Bepaalt dat de bewezen verklaarde feiten de hierboven onder 4. vermelde strafbare feiten opleveren.
Verklaart de verdachte hiervoor strafbaar.
Veroordeelt de verdachte tot een onvoorwaardelijke
gevangenisstraf van 21 (eenentwintig) dagen. De tijd die de verdachte reeds in voorlopige hechtenis heeft doorgebracht dient daarop in mindering te worden gebracht.
Veroordeelt de verdachte voorts tot het verrichten van
240 (tweehonderdveertig) uren taakstrafdie bestaat uit het verrichten van onbetaalde arbeid, bij het niet of niet naar behoren verrichten daarvan te vervangen door 120 (honderdtwintig) dagen hechtenis.
Benadeelde partijen
[slachtoffer 1]
Wijst toe de vordering tot vergoeding van de door de benadeelde partij geleden schade tot een bedrag van
4.050,00 (vierduizend en vijftig) euro, als vergoeding voor materiële en immateriële schade en veroordeelt de verdachte tot betaling van dit bedrag, vermeerderd met de wettelijke rente over dit bedrag vanaf 6 januari 2022 tot aan de dag der algehele voldoening, aan [slachtoffer 1] , voornoemd, tegen behoorlijk bewijs van kwijting.

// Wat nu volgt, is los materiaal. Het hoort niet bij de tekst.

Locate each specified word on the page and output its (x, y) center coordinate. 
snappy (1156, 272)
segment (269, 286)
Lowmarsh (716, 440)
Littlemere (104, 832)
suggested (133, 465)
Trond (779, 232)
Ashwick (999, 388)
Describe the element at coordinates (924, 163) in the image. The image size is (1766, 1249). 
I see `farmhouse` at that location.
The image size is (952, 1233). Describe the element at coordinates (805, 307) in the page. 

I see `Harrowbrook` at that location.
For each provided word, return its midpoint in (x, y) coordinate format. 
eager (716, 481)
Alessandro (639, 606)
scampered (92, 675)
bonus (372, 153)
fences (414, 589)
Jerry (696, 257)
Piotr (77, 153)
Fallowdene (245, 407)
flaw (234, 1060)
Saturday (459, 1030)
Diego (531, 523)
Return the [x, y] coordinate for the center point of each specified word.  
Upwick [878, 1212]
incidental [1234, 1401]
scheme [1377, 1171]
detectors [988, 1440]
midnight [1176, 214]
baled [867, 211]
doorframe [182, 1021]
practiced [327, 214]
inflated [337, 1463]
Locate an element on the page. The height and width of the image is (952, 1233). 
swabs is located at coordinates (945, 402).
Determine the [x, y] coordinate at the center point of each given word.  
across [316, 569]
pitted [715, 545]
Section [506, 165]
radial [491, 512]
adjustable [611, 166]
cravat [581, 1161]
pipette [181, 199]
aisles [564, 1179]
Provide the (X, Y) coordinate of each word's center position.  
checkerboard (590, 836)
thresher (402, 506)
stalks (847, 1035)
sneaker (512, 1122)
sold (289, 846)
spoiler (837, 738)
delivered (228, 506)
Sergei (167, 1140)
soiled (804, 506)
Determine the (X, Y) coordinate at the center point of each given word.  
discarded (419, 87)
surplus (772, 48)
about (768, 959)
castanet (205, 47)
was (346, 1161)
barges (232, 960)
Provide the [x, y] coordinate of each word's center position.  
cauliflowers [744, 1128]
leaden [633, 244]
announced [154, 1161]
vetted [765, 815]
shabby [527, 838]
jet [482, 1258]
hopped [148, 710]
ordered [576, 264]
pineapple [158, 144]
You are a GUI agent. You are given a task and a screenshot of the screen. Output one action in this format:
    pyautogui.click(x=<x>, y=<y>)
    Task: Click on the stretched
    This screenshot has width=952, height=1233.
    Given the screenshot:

Bepaalt dat indien genoemd bedrag geheel of gedeeltelijk door een medeverdachte is betaald, de verdachte in zoverre van zijn betalingsverplichting zal zijn bevrijd.
Veroordeelt de verdachte in de kosten door de benadeelde partij gemaakt, tot op heden begroot op nihil, en in de kosten ten behoeve van de tenuitvoerlegging alsnog te maken.
Verklaart de benadeelde partij niet-ontvankelijk in de vordering ten aanzien van de schadepost ‘verlies inkomen uit arbeid’ van € 10.000,00 en ten aanzien van de overige gevorderde immateriële schade.
Wijst de vordering voor het overige af.
Schadevergoedingsmaatregel
Legt de verdachte als schadevergoedingsmaatregel ten behoeve van slachtoffer [slachtoffer 1] de verplichting op tot betaling aan de Staat van een bedrag van 4.050,00 (vierduizend en vijftig) euro, bij gebreke van betaling en verhaal te vervangen door 50 dagen gijzeling en bepaalt dat het te betalen bedrag wordt vermeerderd met de wettelijke rente vanaf 6 januari 2022 tot aan de dag der algehele voldoening. De toepassing van de gijzeling heft de hiervoor opgelegde betalingsverplichting niet op.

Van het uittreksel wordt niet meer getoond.